Indeed, Oden’s argument is undermined by the very cases it cites, each of which reaffirms the universal applicability of the “policy, practice, or custom” requirement in municipal liability cases. See Pembaur v. City of Cincinnati, 475 U.S. 469, 483, 106 S.Ct. 1292, 89 L.Ed.2d 452 (1986) (“We hold that municipal liability under § 1983 attaches where — and only where — a deliberate choice to follow a course of action is made from among various alternatives by the official or officials responsible for establishing final policy with respect to the subject matter in question.”); Cooper v. Dillon, 403 F.3d 1208, 1221 (11th Cir. 2005) (“[T]he plaintiff has the burden to show that a deprivation of constitutional rights occurred as a result of an official government policy or custom.”); McKusick v. City of Melbourne, Fla., 96 F.3d 478, 483 (11th Cir. 1996) (“The presence of a municipal policy or custom is essential” for municipal liability). To Oden’s credit, however, these eases recognize that an action taken by a government official can constitute an official “policy” giving rise to municipal liability if the official has “final policymaking authority” for the municipality. See, e.g., Pembaur, 475 U.S. at 483, 106 S.Ct. 1292. Reframed properly, then, Oden’s argument is that its procedural due process rights were violated as the result of a final policymaker’s decision to conduct demolition on the property.
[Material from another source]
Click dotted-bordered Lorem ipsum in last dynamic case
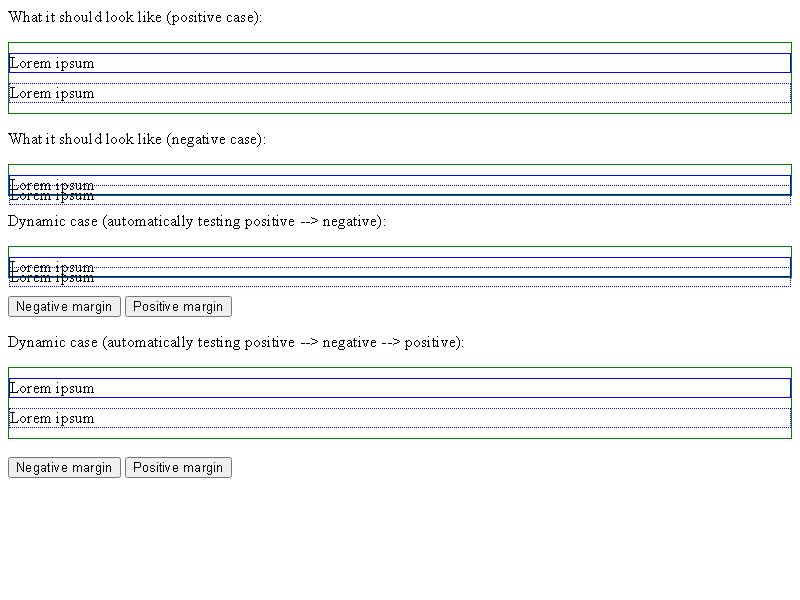This screenshot has width=800, height=600. [x=52, y=418]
The problem with Oden’s argument is that the ultimate demolition is not the relevant act for assessing municipal liability. Although no alleged deprivation of Oden’s rights could have occurred until the City obtained a final judgment against the property, the crux of Oden’s procedural due process claim is that it did not receive adequate notice of the condemnation proceedings. The relevant question, then, for assessing municipal liability is whether a municipal “policy, practice, or custom” resulted in Oden’s lack of notice. For example, in Pembaur, the court considered municipal liability in the context of an unlawful search resulting from a county prosecutor’s instructions. 475 U.S. at 473, 106 S.Ct. 1292. In holding that the municipality could be held liable, the Court assessed whether the county prosecutor was a final policymaker, even though no deprivation of rights occurred until law enforcement officers actually conducted the search. The Court focused on the prosecutor’s instructions because they “directly caused” the constitutional violation. Id. at 483-85, 106 S.Ct. 1292. Here, then, the relevant act for assessing municipal liability is not the ultimate demolition of the property, but is instead the decision to mail notice of the condemnation action to the incorrect address, which directly resulted in the alleged deprivation of property without notice.
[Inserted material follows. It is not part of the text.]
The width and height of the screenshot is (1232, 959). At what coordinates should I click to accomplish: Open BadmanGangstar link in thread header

As pled in the complaint, that was an ad hoc decision made by an unidentified city employee or agent insufficient to give rise to municipal liability. While Oden needed not identify a final policymaker in its complaint, it was required to plausibly allege “a policy, practice, or custom of the City which caused the” constitutional violation. Hoefling, 811 F.3d at 1280 (emphasis added). We have held that this standard can be met by alleging a pattern of behavior that permits the inference of an official policy, id. at 1280-81, but not by pleading “a single incident” involving government employees, Weiland v. Palm Beach Cty. Sheriff's Office, 792 F.3d 1313, 1329 (11th Cir. 2015). Here, Oden has alleged only a single error made by an unidentified City employee or agent. The district court therefore properly dismissed Oden’s procedural due process claim without prejudice.

B. Takings Clause Claim

The Fifth Amendment’s Takings Clause prohibits governments from seizing private property for public use without providing the property owner just compensation. The Takings Clause requires payment of just compensation, without qualification, where a regulation “compel[s] the property owner to suffer a physical invasion of his property,” or “denies all economically beneficial or productive use of land.” Lucas v. S.C. Coastal Council, 505 U.S. 1003, 1015, 112 S.Ct. 2886, 120 L.Ed.2d 798 (1992) (internal quotation marks omitted). Here, Oden alleges that the City violated the Takings Clause by conducting demolition on the property without sufficient justification and without compensating Oden.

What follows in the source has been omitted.